• **Gestellte Aufgabe 1**: Geben Sie aus den Einträgen die Zeilen von der Zeile mit „Screen dimensions: 603x420“ bis zur Zeile mit „Action: pyautogui.click(x=603, y=305)“, beide eingeschlossen, unverändert wieder.

Interview mit Lo Seal zum Album “Teal”
Ein Post-Punkalbum aus Deutschland, mit einer Ente auf dem Cover? Die Zeichen stand nicht gerade auf Jubel, als krachfink.de das – immerhin liebevoll handgemachte -Tape von LO SEAL erreichte. Doch mit dem Vertrieb über Mörtel Sounds waren auch jede Menge Vorschusslorbeeren verbunden. Und “Teal” hatte mich schon vor dem ersten kompletten Durchlauf im Sack, nicht zuletzt wegen meiner Liebe für britischen, repetitiven Punk. Überraschenderweise wird der schmackhafte Post-Noise-Punk nur von einem Duo erstellt. Grund genug, um Claus und Lennart einige Fragen zu ihrem ersten Album zu stellen.
Die bescheinigte “britische Note”, ist das für euch per se ein Kompliment?
Lennart: Es ist nicht unser Anspruch so zu klingen, aber ja, viele Bands, die uns gefallen, kommen von da.
Claus: Ja, es gibt auf jeden Fall diesen Einfluss zuletzt von Bands wie TV PRIEST, YARD ACT oder EGYPTIAN BLUE. Und eine Textreferenz zu GANG OF FOUR ist auch auf dem Album, also leugnen lässt sich das nicht. Vielleicht ist das beim Album auch noch etwas mehr in diese Richtung gegangen als vorher. Ob die “britische Note” jetzt ein Kompliment ist oder nur versteckte Kritik, dass wir den Sound kopieren, mh, keine Ahnung. Es ist auf jeden Fall eine Kategorie, mit der ich leben kann. Die Songs sind ja so persönlich ein Teil von uns, dass wir das erstmal nicht so hören.

• **Gestellte Aufgabe 2**: Zählen Sie alle Bands auf, die Claus in seiner Antwort im Interview zum Album „Teal“ namentlich nennt.

• **Liste der Einträge**:
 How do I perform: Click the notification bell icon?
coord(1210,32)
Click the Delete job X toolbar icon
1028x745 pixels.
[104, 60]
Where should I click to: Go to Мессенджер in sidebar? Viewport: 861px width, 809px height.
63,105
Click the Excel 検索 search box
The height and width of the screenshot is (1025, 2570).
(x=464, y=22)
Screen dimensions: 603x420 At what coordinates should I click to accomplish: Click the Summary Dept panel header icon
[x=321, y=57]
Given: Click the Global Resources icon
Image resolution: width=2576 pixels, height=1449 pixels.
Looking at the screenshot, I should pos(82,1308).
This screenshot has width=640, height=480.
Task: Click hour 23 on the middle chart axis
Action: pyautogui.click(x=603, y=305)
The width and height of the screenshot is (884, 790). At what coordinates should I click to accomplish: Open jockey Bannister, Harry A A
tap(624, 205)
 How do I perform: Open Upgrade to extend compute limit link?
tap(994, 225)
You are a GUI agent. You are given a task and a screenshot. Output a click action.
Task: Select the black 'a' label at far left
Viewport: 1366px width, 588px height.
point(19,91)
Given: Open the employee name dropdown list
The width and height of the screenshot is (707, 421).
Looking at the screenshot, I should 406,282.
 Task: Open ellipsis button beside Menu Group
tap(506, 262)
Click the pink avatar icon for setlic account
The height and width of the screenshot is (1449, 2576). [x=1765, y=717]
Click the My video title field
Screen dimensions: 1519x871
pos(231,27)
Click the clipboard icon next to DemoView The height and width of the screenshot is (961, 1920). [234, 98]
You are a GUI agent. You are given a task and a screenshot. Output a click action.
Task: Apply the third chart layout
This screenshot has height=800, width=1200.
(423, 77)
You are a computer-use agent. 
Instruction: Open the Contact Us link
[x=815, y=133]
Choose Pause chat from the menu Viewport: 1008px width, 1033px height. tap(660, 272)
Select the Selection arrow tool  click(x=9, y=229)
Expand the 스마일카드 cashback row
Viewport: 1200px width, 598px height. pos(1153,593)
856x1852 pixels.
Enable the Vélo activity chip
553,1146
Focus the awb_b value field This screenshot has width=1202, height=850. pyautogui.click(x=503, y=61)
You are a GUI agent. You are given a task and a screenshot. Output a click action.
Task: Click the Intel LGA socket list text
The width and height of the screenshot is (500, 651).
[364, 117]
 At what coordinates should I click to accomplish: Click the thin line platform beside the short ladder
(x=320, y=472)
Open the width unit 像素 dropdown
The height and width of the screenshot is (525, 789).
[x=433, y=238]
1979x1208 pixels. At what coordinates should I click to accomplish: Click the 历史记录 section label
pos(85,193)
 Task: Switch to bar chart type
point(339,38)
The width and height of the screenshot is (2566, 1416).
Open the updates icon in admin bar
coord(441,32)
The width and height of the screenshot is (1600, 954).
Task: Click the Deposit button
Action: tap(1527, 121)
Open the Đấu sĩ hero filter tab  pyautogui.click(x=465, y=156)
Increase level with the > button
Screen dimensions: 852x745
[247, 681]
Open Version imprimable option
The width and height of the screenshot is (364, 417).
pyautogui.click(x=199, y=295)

• **Vollständige Antwort 1**:
Screen dimensions: 603x420 At what coordinates should I click to accomplish: Click the Summary Dept panel header icon
[x=321, y=57]
Given: Click the Global Resources icon
Image resolution: width=2576 pixels, height=1449 pixels.
Looking at the screenshot, I should pos(82,1308).
This screenshot has width=640, height=480.
Task: Click hour 23 on the middle chart axis
Action: pyautogui.click(x=603, y=305)

• **Vollständige Antwort 2**: TV PRIEST, YARD ACT, EGYPTIAN BLUE, GANG OF FOUR